# Description of the task:
Please return the entries, omitting and altering nothing.

[Records from a collection]
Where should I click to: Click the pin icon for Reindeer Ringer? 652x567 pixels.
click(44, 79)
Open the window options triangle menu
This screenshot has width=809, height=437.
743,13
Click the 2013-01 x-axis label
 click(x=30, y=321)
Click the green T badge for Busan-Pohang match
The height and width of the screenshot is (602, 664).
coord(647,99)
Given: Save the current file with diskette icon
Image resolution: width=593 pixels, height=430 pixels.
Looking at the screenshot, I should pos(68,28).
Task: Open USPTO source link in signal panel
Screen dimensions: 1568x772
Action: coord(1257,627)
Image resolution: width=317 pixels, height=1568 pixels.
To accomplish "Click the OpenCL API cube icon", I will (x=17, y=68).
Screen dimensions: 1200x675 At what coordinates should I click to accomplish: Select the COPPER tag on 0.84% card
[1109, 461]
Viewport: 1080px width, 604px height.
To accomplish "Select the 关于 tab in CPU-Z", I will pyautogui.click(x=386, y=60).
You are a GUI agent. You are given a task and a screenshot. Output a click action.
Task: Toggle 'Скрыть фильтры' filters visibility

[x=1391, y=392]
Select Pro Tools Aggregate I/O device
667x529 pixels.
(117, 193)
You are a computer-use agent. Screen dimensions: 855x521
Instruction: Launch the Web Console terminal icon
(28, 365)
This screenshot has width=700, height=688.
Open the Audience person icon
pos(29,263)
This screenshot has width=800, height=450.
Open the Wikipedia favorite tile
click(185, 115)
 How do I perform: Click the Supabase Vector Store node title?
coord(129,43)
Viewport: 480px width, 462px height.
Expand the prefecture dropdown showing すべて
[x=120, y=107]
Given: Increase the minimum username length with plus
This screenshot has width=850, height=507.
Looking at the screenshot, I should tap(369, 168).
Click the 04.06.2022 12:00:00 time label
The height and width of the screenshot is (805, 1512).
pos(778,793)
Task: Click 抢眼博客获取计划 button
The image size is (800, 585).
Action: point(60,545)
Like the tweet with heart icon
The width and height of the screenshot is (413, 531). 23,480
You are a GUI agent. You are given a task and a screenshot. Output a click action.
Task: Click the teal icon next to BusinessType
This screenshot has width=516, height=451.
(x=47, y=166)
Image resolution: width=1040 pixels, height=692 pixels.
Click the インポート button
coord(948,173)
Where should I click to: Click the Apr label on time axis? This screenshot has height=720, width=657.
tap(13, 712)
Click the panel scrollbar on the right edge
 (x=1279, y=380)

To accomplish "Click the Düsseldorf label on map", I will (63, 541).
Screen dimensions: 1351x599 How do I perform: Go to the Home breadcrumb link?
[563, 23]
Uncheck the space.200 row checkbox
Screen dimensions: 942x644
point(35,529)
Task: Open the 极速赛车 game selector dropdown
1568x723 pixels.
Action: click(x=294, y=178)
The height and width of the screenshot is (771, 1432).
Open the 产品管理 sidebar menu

# Answer to this exercise:
Where should I click to: Click the pin icon for Reindeer Ringer? 652x567 pixels.
click(44, 79)
Open the window options triangle menu
This screenshot has width=809, height=437.
743,13
Click the 2013-01 x-axis label
 click(x=30, y=321)
Click the green T badge for Busan-Pohang match
The height and width of the screenshot is (602, 664).
coord(647,99)
Given: Save the current file with diskette icon
Image resolution: width=593 pixels, height=430 pixels.
Looking at the screenshot, I should pos(68,28).
Task: Open USPTO source link in signal panel
Screen dimensions: 1568x772
Action: coord(1257,627)
Image resolution: width=317 pixels, height=1568 pixels.
To accomplish "Click the OpenCL API cube icon", I will (x=17, y=68).
Screen dimensions: 1200x675 At what coordinates should I click to accomplish: Select the COPPER tag on 0.84% card
[1109, 461]
Viewport: 1080px width, 604px height.
To accomplish "Select the 关于 tab in CPU-Z", I will pyautogui.click(x=386, y=60).
You are a GUI agent. You are given a task and a screenshot. Output a click action.
Task: Toggle 'Скрыть фильтры' filters visibility

[x=1391, y=392]
Select Pro Tools Aggregate I/O device
667x529 pixels.
(117, 193)
You are a computer-use agent. Screen dimensions: 855x521
Instruction: Launch the Web Console terminal icon
(28, 365)
This screenshot has width=700, height=688.
Open the Audience person icon
pos(29,263)
This screenshot has width=800, height=450.
Open the Wikipedia favorite tile
click(185, 115)
 How do I perform: Click the Supabase Vector Store node title?
coord(129,43)
Viewport: 480px width, 462px height.
Expand the prefecture dropdown showing すべて
[x=120, y=107]
Given: Increase the minimum username length with plus
This screenshot has width=850, height=507.
Looking at the screenshot, I should tap(369, 168).
Click the 04.06.2022 12:00:00 time label
The height and width of the screenshot is (805, 1512).
pos(778,793)
Task: Click 抢眼博客获取计划 button
The image size is (800, 585).
Action: point(60,545)
Like the tweet with heart icon
The width and height of the screenshot is (413, 531). 23,480
You are a GUI agent. You are given a task and a screenshot. Output a click action.
Task: Click the teal icon next to BusinessType
This screenshot has width=516, height=451.
(x=47, y=166)
Image resolution: width=1040 pixels, height=692 pixels.
Click the インポート button
coord(948,173)
Where should I click to: Click the Apr label on time axis? This screenshot has height=720, width=657.
tap(13, 712)
Click the panel scrollbar on the right edge
 (x=1279, y=380)

To accomplish "Click the Düsseldorf label on map", I will (63, 541).
Screen dimensions: 1351x599 How do I perform: Go to the Home breadcrumb link?
[563, 23]
Uncheck the space.200 row checkbox
Screen dimensions: 942x644
point(35,529)
Task: Open the 极速赛车 game selector dropdown
1568x723 pixels.
Action: click(x=294, y=178)
The height and width of the screenshot is (771, 1432).
Open the 产品管理 sidebar menu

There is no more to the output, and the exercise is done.